Too many people still think of Jim Crow laws an 'ancient history,' the author asserts. "They may recognize the names Rosa Parks and Fred Shuttlesworth, and know something about lynching, but they likely have little sense of the quotidian violence that shaped routine experiences like grocery shopping and tied the nation's legal institutions to its racial culture." As I write this, it's weeks after a white supremacist gunman opened fire in a grocery store in Buffalo, in a heinous hate crime that targeted Black shoppers, of whom he murdered several. The fact that what happened to this woman in Donaldsonville still happens to this day, in 2022, is beyond abominable and I don't have words for it.

The other misunderstood/little understood area that the author wants to address is the myth that Jim Crow laws only operated in the South. They very much operated, in many cases just as violently, in the North of the United States, and followed families who were fleeing from the worst of Jim Crow to places like the west coast and California. It followed these Black families and populations wherever they went.

As the author asserts, "It was not so much tied to a geographical place [Jim Crow laws] as it was a national project, supported not just by the violence of 'the locals' but by a national legal system that endorsed and sustained a missionary commitment to a future of perpetual white rule." These powerful, searing words serve as a reminder of the work and reckoning America still needs to do to reconcile with this part not only of its past but also its present.

For readers who are not aware of other little-known atrocities of racialized violence, such as the Colfax massacre in Colfax, Louisiana on Easter Sunday 1873, this text will illuminate and fill out the gaps in knowledge for those wishing to know more.

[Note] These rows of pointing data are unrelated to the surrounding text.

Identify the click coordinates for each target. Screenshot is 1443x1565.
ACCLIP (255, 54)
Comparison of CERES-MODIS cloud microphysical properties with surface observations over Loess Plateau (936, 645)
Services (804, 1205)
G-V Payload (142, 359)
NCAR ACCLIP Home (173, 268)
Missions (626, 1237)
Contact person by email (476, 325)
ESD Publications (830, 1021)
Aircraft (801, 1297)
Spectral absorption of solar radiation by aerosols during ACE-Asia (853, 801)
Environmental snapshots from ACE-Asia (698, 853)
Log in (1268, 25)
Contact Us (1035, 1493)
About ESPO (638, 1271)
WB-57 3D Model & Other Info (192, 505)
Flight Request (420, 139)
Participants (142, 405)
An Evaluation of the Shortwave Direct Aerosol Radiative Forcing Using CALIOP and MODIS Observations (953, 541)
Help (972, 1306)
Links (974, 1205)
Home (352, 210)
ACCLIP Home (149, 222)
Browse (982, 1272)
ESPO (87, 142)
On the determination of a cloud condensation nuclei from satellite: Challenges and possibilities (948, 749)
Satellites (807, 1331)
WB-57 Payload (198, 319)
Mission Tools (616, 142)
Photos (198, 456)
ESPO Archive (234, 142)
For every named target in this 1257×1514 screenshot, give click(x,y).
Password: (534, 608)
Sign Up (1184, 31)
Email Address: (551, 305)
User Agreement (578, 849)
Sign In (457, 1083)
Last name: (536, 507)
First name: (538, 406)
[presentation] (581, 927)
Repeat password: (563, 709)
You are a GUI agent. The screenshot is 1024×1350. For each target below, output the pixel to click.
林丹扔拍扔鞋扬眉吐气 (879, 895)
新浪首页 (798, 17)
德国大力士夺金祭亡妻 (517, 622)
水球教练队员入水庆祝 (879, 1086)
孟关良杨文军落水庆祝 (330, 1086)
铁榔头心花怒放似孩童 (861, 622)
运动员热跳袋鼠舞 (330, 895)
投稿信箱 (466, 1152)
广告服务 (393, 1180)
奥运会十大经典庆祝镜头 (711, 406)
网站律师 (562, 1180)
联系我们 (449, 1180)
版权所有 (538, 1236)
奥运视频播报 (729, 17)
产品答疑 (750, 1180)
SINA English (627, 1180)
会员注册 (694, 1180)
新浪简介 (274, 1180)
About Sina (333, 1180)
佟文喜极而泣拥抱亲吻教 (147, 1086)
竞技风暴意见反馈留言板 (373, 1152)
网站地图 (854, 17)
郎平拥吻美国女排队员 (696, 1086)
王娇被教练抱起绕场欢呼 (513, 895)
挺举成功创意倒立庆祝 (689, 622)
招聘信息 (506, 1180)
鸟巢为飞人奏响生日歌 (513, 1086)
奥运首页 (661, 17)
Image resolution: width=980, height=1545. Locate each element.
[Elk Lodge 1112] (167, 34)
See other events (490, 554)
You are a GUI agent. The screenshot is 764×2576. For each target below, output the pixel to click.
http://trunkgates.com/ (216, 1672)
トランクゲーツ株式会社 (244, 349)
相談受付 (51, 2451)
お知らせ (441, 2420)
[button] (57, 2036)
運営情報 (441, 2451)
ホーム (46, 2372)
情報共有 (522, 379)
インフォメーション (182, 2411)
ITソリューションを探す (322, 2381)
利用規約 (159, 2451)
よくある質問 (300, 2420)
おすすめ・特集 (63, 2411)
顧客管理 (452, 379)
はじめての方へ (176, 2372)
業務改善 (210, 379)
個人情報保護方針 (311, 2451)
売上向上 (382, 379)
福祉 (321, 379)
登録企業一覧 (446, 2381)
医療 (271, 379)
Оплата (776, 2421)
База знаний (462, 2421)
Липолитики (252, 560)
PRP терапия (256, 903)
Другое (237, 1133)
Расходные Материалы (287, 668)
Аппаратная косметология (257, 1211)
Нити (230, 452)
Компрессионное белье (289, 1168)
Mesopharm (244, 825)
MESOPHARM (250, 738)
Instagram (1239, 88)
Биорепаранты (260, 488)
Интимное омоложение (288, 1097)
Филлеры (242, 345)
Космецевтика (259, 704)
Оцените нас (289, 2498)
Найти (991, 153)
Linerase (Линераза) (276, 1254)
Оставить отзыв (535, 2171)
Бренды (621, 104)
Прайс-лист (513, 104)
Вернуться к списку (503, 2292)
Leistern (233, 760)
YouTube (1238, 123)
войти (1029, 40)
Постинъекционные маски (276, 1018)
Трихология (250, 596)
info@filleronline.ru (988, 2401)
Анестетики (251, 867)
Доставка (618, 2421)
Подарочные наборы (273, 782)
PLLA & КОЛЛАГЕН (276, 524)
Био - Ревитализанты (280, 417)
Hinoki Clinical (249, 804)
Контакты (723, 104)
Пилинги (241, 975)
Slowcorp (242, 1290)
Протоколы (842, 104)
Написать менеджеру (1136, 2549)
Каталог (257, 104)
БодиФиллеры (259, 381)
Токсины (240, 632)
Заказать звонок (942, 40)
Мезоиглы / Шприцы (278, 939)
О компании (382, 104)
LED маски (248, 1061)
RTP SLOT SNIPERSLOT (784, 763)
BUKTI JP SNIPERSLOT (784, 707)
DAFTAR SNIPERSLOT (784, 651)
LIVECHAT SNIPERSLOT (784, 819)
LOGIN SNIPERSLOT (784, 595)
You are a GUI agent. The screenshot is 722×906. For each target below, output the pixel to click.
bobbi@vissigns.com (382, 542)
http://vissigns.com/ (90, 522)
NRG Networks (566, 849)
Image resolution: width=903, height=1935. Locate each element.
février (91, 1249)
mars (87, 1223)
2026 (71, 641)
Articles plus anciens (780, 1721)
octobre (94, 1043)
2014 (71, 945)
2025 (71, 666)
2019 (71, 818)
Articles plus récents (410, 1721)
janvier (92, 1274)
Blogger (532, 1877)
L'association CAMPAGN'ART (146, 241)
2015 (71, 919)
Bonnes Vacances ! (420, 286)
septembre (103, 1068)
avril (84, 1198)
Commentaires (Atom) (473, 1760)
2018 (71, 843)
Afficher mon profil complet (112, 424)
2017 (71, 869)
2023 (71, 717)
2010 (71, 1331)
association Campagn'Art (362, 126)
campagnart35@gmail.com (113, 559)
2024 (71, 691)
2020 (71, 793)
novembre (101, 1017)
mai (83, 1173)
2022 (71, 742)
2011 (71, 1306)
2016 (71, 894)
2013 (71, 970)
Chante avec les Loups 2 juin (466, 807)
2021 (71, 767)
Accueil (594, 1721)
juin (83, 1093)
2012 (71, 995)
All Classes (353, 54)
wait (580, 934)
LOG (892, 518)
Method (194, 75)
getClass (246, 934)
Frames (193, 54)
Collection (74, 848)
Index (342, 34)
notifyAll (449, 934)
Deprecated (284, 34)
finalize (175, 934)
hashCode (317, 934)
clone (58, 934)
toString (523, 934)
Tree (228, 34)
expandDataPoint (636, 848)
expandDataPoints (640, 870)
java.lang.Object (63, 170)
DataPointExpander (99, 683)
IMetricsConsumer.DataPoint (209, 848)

In this case, although 97 members of the white mob were indicted under federal law, only 9 were charged. If this sounds familiar it's because it should...the disproportionate amount of white perpetrators of racialized crimes overwhelmingly get not very much in the way of legal consequences, if at all, or if they do, they get reduced sentences. Compare this to the overly high amounts of incarceration and criminalization of Black populations and the results are staggering.

What happened to George Floyd was an extension of Jim Crow--the police officers who murdered him indeed performed a public execution in 2020, and it is not radical at all to say that it was a lynching. Anyone who knows the deeper history and implications of lynchings also knows this to be true.

The author discusses significant cases such as that of Reverend A.H. Hampton from the 1860s.

Any reader seeking to understand better the links of why transatlantic slavery and Jim Crow laws have continued to reverberate and are still issues that play out against Black Americans to this day needs to read this powerful, well-researched text.

Of particular interest, the author devotes much of the text to exploring several cases that occurred in Louisiana, the primary area of my research.

Readers who also want to know more about the history of the NAACP and how they worked to fight against racialized violence will benefit from this text.

This book is so much more than segregated seating on buses and other forms of public transport, or vicious murders that happened and went unreported in many cases. It also examines the ways the law was built to maximize punitive measures against Black Americans in the Reconstruction Era that are still in many ways in effect today.

As well, the book details forms of protest that Black populations engaged in and are now engaging in, particularly in Birmingham Alabama. While everyone knows the name Emmett Till (or should), few have heard of Robert Sands, fifteen years old, who was shot in 1950 as he passed through a white neighborhood in Birmingham. He died from his wounds.

There's also a section toward the end of the book that goes into the issue of reparations, and key considerations that must be taken into account.